How do I get rid of excessive password prompts, with the least amount of lost security?
I understand they are important and are what makes linux relatively secure compared to windows.
However, when I boot my PC, I don't want to spend a whole minute to type my password into different promts that keep getting hidden behind other windows that are starting up. I am using Nobara KDE now, but previously when I was using Pop!_OS, none of these prompts showed up.
Currently I have 2 prompts after logging on. One for my keychain when discord autostarts, and one for flatpak when gpu-screen-recorder launches. Interestingly, discord works just fine, with auto logon, regardless of whether the keychain prompt gets canceled or filled with the password.
Any idea on how to get rid of them? I'd prefer if really only that startup prompt was gone, and it would still ask me for the password whenever it launches any other way.
Personally, I've relied on an OnlyKey for a few years (with backups and an extra fallback device) and haven't needed to type passwords since. This doesn't help with the number of prompts, but it does make them easier to dismiss.
I do use autologin, but I don't use a system wallet (only KeePassXC, which I do need to unlock manually). Autologin with system wallets can be tricky, but I've had some luck setting it up in the past. You might want to check out this wiki for PAM configuration.
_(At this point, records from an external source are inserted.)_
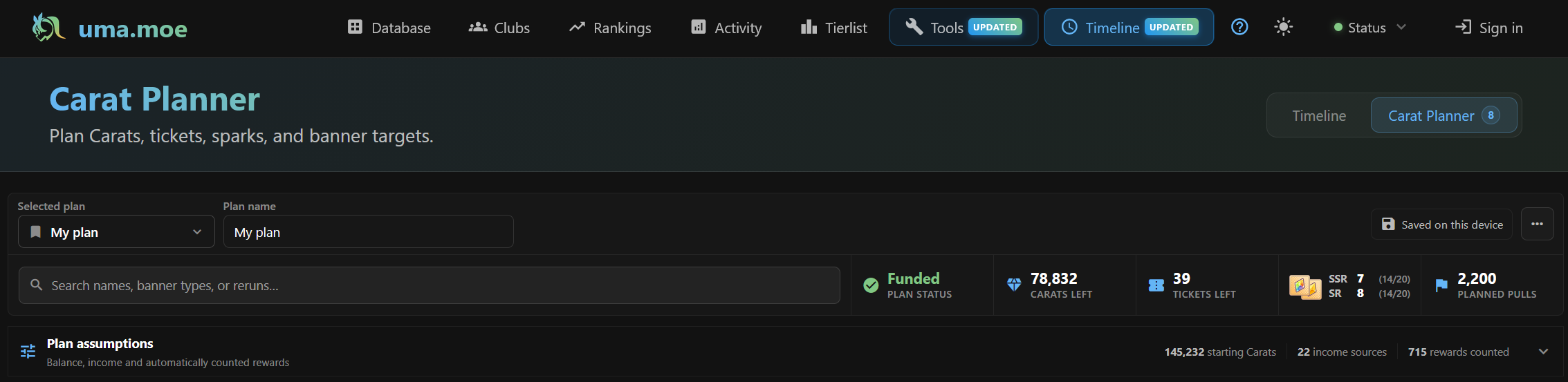The image size is (1568, 382).
Task: Click the green Funded checkmark icon
Action: (871, 285)
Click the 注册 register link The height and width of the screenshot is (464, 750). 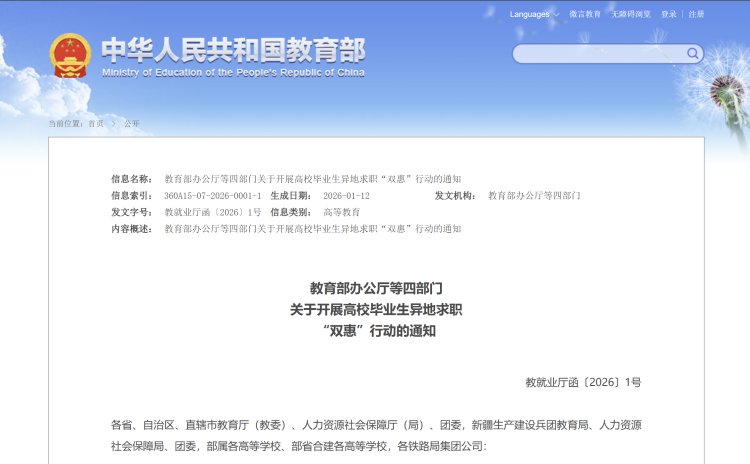696,14
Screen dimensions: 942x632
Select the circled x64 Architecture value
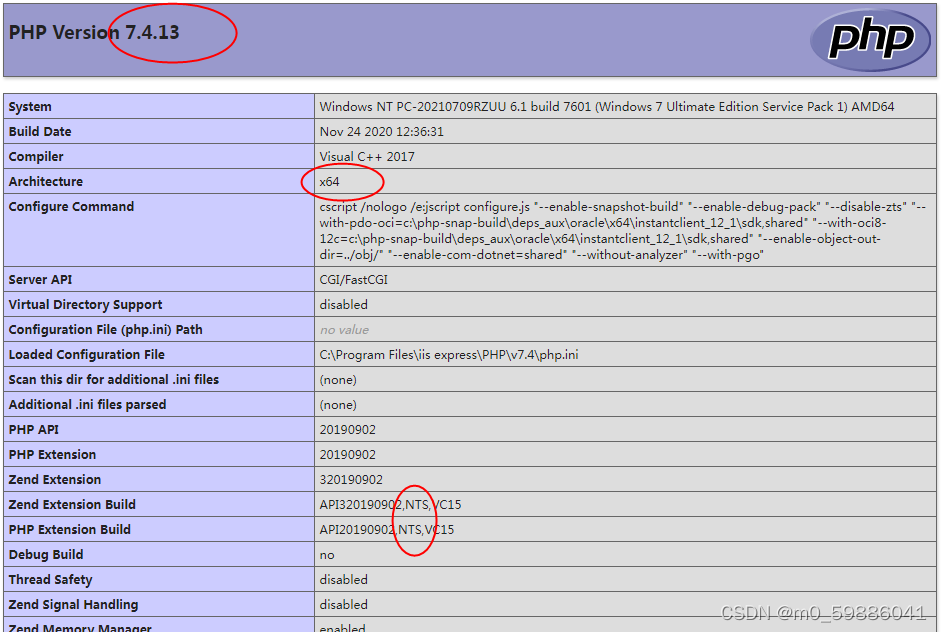333,181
Yeah for me it's been great and I do essentially leave it plugged in the whole time I'm using my PC (attached to my keys). It does require a pin entered each boot, so leaving it in would still offer security. But as someone else mentioned getting kwallet PAM working would make things easier in any case
Idk about the gpu screen recorder but for the keychain for Discord if you disable the KDE wallet subsystem (which is just in the kde system settings) it should stop asking. it’s never caused me an issue and made the discord popup go away. its a dirty solution but its what worked for me.
I'll disable it and see what happens next reboot. Earlier I tried some flag when launching discord that was supposed to make the prompt go away but that didn't work. Thanks for that tip.
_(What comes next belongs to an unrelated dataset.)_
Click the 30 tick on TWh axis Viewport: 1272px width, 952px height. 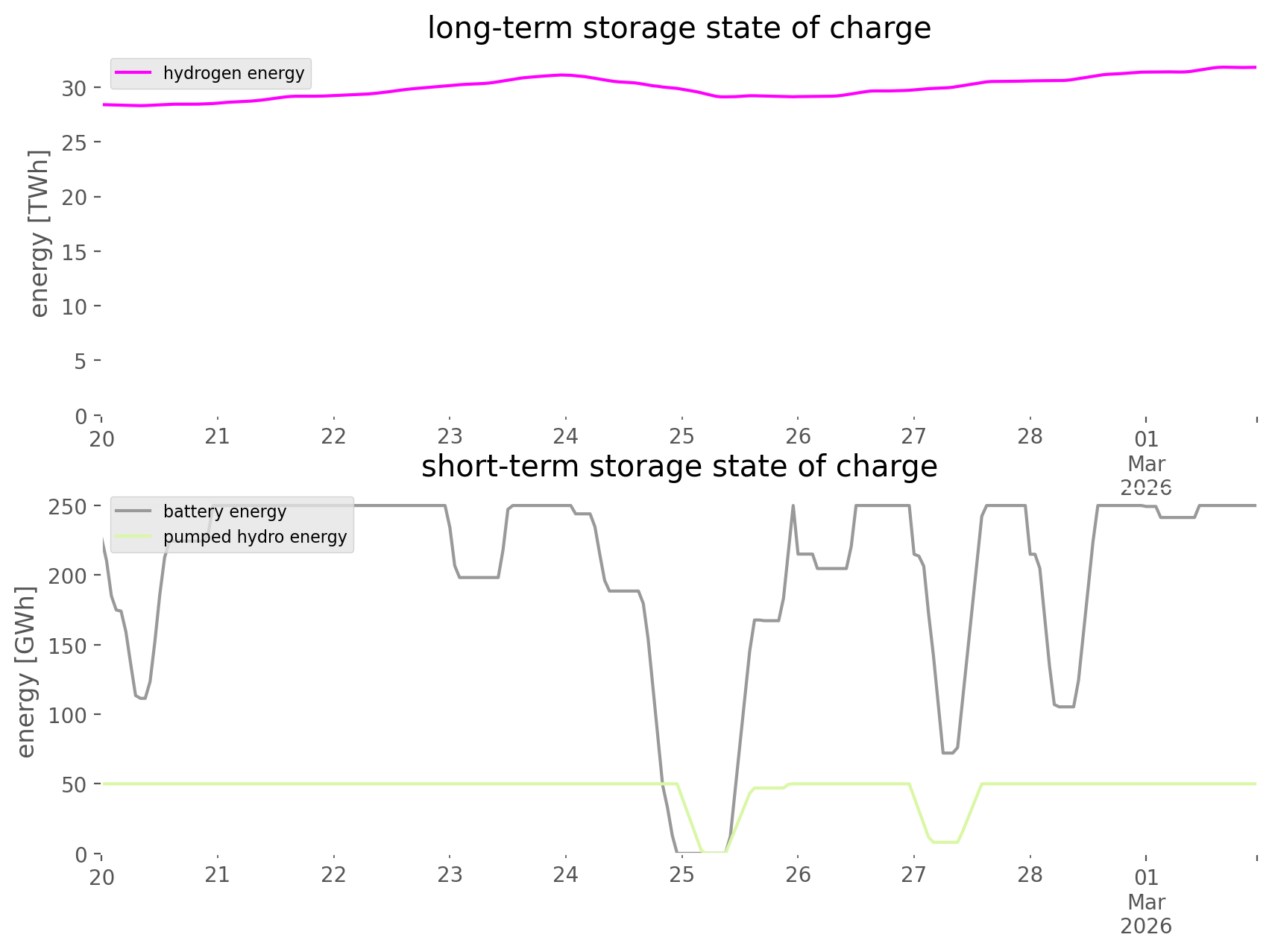pos(75,88)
edit: awesome! this worked. now I just need to figure out flatpak and the screen recorder :D
I had a similar problem, but its not clear what password prompts you are using, as I dont use these software.
But I guess they have different causes.
You have saved Wifi networks and all just working and will not have borked your Kwallet. But for completion, for auto-unlock kwallet needs to
use blowfish
use an empty or your login password
the wallet needs to be set as default in the systemsettings page (really confusing as the rest is done in the apps window)
But discord may use Gnome keyring, and I think there is no integration to autounlock that on KDE which sucks, as Spotube (I think) and some other apps use it too. You may want to disable keystore if that doesnt log you out.
The other thing with gpu-screen-recorder will probably be a polkit prompt because the app wants access to... you know GPU stuff.
I made a script to fix these prompts by automatically allowing certain polkit actions for users in the wheel group when logged in and not over ssh. Thats basic polkit config. You can add more for things like updating the system, opening kde-partitionmanager, opening virt-manager (this is fixed by adding the user to the libvirt group), mounting and unlocking LUKS drives.
You get the name of the process (hopefully not just "sudo do that" by clicking on "details" in the KDE polkit prompt
So yeah so much without any actual description of the problem or just screenshots of the dialogs and a list of the apps.
For easy debug info targeted towards KDE bugs, i created sysinfo, similar to KDEs kinfo but better and with the option to append app names, package manager query etc.
in case you're wondering about discord specifically, turning off the KDE wallet subsystem in the system settings worked for me, since I didn't use it anyways.